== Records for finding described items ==
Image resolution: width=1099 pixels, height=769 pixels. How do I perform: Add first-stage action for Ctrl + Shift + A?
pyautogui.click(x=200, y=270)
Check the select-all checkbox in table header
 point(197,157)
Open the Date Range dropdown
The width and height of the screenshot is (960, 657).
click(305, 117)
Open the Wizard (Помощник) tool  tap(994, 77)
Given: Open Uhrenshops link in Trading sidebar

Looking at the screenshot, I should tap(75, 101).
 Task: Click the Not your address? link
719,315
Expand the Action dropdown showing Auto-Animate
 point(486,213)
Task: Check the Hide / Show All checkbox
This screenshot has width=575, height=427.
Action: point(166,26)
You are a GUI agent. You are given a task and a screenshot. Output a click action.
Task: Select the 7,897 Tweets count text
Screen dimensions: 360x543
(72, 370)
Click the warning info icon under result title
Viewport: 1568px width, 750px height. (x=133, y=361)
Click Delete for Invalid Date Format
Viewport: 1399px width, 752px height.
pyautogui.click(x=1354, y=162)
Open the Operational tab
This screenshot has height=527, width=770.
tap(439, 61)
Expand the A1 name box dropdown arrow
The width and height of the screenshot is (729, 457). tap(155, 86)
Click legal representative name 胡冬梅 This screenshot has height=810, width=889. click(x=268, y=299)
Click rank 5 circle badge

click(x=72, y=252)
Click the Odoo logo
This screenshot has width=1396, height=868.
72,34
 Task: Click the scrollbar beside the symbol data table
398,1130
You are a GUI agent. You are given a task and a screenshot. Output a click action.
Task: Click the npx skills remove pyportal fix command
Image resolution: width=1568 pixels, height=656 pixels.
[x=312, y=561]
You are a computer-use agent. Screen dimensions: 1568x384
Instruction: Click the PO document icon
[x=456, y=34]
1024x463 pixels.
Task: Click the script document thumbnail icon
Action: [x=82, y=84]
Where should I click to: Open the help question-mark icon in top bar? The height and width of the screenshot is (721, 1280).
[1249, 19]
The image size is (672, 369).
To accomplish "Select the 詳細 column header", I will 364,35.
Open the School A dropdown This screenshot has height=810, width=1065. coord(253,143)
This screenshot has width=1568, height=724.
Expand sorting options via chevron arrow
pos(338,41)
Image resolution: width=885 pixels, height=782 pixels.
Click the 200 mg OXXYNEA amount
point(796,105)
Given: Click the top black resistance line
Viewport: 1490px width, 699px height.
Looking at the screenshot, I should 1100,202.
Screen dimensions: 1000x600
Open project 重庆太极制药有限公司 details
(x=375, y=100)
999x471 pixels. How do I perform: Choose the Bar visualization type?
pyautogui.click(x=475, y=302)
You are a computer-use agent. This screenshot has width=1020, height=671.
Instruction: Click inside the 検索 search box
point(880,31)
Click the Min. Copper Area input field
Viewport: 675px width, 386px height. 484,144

== Brief ==
Copy every one of the records above word for word, with nothing altered.

== Output for this exercise ==
Image resolution: width=1099 pixels, height=769 pixels. How do I perform: Add first-stage action for Ctrl + Shift + A?
pyautogui.click(x=200, y=270)
Check the select-all checkbox in table header
 point(197,157)
Open the Date Range dropdown
The width and height of the screenshot is (960, 657).
click(305, 117)
Open the Wizard (Помощник) tool  tap(994, 77)
Given: Open Uhrenshops link in Trading sidebar

Looking at the screenshot, I should tap(75, 101).
 Task: Click the Not your address? link
719,315
Expand the Action dropdown showing Auto-Animate
 point(486,213)
Task: Check the Hide / Show All checkbox
This screenshot has width=575, height=427.
Action: point(166,26)
You are a GUI agent. You are given a task and a screenshot. Output a click action.
Task: Select the 7,897 Tweets count text
Screen dimensions: 360x543
(72, 370)
Click the warning info icon under result title
Viewport: 1568px width, 750px height. (x=133, y=361)
Click Delete for Invalid Date Format
Viewport: 1399px width, 752px height.
pyautogui.click(x=1354, y=162)
Open the Operational tab
This screenshot has height=527, width=770.
tap(439, 61)
Expand the A1 name box dropdown arrow
The width and height of the screenshot is (729, 457). tap(155, 86)
Click legal representative name 胡冬梅 This screenshot has height=810, width=889. click(x=268, y=299)
Click rank 5 circle badge

click(x=72, y=252)
Click the Odoo logo
This screenshot has width=1396, height=868.
72,34
 Task: Click the scrollbar beside the symbol data table
398,1130
You are a GUI agent. You are given a task and a screenshot. Output a click action.
Task: Click the npx skills remove pyportal fix command
Image resolution: width=1568 pixels, height=656 pixels.
[x=312, y=561]
You are a computer-use agent. Screen dimensions: 1568x384
Instruction: Click the PO document icon
[x=456, y=34]
1024x463 pixels.
Task: Click the script document thumbnail icon
Action: [x=82, y=84]
Where should I click to: Open the help question-mark icon in top bar? The height and width of the screenshot is (721, 1280).
[1249, 19]
The image size is (672, 369).
To accomplish "Select the 詳細 column header", I will 364,35.
Open the School A dropdown This screenshot has height=810, width=1065. coord(253,143)
This screenshot has width=1568, height=724.
Expand sorting options via chevron arrow
pos(338,41)
Image resolution: width=885 pixels, height=782 pixels.
Click the 200 mg OXXYNEA amount
point(796,105)
Given: Click the top black resistance line
Viewport: 1490px width, 699px height.
Looking at the screenshot, I should 1100,202.
Screen dimensions: 1000x600
Open project 重庆太极制药有限公司 details
(x=375, y=100)
999x471 pixels. How do I perform: Choose the Bar visualization type?
pyautogui.click(x=475, y=302)
You are a computer-use agent. This screenshot has width=1020, height=671.
Instruction: Click inside the 検索 search box
point(880,31)
Click the Min. Copper Area input field
Viewport: 675px width, 386px height. 484,144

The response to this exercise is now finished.